### ABOUT THIS EXERCISE
Write out, word for word, the part of the text about waking up early that starts with "Thoughts of school" and goes on through "an hour later.".

### PASSAGE FOR REVIEW
=-=-=

So, I tried to fall back asleep but an hour and a half ago I was awakened. Maybe it was all the trips to the bathroom in the night or maybe it was Samuel's blows to my head. I don't know if it was his elbows, hands, or feet but he kept getting me in the head. All that to say is I'm up with the dawn.
Once I was awakened all sorts of thoughts started going on and I just couldn't fall back asleep.
Thoughts of school starting again. Libby will be in kindergarten this year. Samuel will return to pre-school and Michael will probably be joining him. I know what you're thinking... "michael is only 2!" I know. But he needs a lot of language enrichment in addition to physical and occupational therapy which our school provides. This means 3 out of my 4 will be at the same school.
Poor Ian. He's probably going to wonder where everyone went. Thankfully it's only half days.
I'm eating my multi-grain bagel with turkey and cheese, my morning staple. It's packed with protein and complex carbs. It holds me for a while. If I have a bowl of cereal I need to eat again an hour later.
So Sunday I will be 26 weeks along. That's really weird to think about. That's how far I was with Samuel when I went into pre-term labor. I really don't think that's going to happen this time around. I couldn't even imagine having a newborn in 4 weeks. That's just freaky.
I saw the Ob yesterday. Everything is looking good and I've really recovered well from the surgery. I'm still on bed-rest for another week but then I should be able to drive. I'm still trying to figure out how to deal with michael and ian. I'm not allowed to pick them up for a while (another 5-7 weeks). Oh boy. That means carseats, cribs, highchairs. I'm trying to figure out how to get creative. Plus they just like me holding them. I try and do it sitting down with them but it doesn't seem sufficient for them. They like to be walked around.

=-=-=

### GIVEN ENTRIES

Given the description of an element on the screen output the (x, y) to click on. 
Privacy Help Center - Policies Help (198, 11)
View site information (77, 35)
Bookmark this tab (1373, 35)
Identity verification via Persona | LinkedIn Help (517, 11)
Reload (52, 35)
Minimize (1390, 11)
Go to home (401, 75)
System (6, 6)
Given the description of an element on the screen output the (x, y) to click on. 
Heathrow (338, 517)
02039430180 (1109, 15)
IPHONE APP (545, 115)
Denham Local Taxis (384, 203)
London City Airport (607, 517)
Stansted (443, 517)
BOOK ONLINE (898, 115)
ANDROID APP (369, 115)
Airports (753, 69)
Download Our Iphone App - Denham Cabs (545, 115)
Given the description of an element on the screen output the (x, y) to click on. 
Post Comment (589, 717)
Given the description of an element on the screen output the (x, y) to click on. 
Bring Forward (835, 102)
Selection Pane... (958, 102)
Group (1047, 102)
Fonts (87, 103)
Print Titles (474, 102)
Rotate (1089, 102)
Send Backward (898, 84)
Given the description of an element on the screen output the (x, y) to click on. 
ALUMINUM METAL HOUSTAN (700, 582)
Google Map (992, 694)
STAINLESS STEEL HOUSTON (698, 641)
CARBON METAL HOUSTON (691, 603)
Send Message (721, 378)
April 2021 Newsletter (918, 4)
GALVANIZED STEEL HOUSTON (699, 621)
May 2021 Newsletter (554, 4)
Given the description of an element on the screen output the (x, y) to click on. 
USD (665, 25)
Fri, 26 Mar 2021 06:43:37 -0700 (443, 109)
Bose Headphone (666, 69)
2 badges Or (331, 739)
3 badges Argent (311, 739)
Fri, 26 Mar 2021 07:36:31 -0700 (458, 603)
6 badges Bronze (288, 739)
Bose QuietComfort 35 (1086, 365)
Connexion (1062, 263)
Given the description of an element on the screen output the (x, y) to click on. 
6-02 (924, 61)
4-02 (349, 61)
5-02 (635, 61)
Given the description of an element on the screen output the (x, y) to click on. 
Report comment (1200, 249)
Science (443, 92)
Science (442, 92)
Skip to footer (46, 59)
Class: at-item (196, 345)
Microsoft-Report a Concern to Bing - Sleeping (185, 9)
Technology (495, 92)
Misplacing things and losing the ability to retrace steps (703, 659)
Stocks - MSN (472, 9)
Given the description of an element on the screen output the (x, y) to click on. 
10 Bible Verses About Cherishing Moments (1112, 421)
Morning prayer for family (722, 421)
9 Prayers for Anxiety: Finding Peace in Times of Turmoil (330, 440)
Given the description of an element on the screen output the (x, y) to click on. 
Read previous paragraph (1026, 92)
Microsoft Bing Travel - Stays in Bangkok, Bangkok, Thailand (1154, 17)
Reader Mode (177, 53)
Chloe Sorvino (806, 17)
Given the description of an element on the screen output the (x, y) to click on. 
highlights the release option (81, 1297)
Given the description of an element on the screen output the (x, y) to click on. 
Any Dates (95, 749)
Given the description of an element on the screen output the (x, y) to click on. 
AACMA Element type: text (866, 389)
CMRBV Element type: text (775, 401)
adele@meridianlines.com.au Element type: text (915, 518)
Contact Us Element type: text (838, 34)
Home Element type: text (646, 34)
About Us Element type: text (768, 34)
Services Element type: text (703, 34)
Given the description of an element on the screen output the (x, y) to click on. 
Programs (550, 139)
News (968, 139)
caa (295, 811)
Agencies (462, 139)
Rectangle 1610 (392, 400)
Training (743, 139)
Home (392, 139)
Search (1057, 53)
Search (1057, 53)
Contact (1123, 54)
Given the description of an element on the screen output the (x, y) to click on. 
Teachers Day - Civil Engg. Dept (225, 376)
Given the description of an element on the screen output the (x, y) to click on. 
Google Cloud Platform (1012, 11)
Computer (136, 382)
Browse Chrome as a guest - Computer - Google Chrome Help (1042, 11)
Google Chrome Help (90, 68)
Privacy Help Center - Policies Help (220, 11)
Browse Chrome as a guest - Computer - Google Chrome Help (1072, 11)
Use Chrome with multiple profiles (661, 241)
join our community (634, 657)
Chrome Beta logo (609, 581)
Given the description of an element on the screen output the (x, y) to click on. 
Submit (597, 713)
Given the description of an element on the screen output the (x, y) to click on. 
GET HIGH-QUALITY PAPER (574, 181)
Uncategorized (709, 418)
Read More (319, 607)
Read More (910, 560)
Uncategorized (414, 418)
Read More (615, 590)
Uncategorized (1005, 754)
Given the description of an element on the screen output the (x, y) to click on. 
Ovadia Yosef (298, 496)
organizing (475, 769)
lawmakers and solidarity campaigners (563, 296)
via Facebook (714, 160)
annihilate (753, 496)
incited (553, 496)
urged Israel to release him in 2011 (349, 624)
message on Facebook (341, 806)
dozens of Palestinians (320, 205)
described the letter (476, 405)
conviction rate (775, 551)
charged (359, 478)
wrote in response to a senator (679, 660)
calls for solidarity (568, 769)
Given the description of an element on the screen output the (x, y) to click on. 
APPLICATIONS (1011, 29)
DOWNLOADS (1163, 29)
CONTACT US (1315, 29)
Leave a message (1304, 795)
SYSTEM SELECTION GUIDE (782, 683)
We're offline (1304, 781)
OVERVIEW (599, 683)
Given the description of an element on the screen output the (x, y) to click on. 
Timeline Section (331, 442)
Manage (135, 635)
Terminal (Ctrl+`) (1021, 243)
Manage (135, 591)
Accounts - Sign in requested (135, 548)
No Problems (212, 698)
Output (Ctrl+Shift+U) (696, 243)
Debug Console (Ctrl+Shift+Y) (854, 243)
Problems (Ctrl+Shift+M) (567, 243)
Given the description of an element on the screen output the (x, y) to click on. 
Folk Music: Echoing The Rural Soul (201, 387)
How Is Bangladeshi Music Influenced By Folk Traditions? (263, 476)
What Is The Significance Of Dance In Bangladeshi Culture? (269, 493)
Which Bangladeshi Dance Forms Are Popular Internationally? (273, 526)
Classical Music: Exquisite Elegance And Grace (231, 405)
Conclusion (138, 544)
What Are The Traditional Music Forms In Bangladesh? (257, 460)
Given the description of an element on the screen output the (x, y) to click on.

=-=-=

### WRITTEN REPLY
Thoughts of school starting again. Libby will be in kindergarten this year. Samuel will return to pre-school and Michael will probably be joining him. I know what you're thinking... "michael is only 2!" I know. But he needs a lot of language enrichment in addition to physical and occupational therapy which our school provides. This means 3 out of my 4 will be at the same school.
Poor Ian. He's probably going to wonder where everyone went. Thankfully it's only half days.
I'm eating my multi-grain bagel with turkey and cheese, my morning staple. It's packed with protein and complex carbs. It holds me for a while. If I have a bowl of cereal I need to eat again an hour later.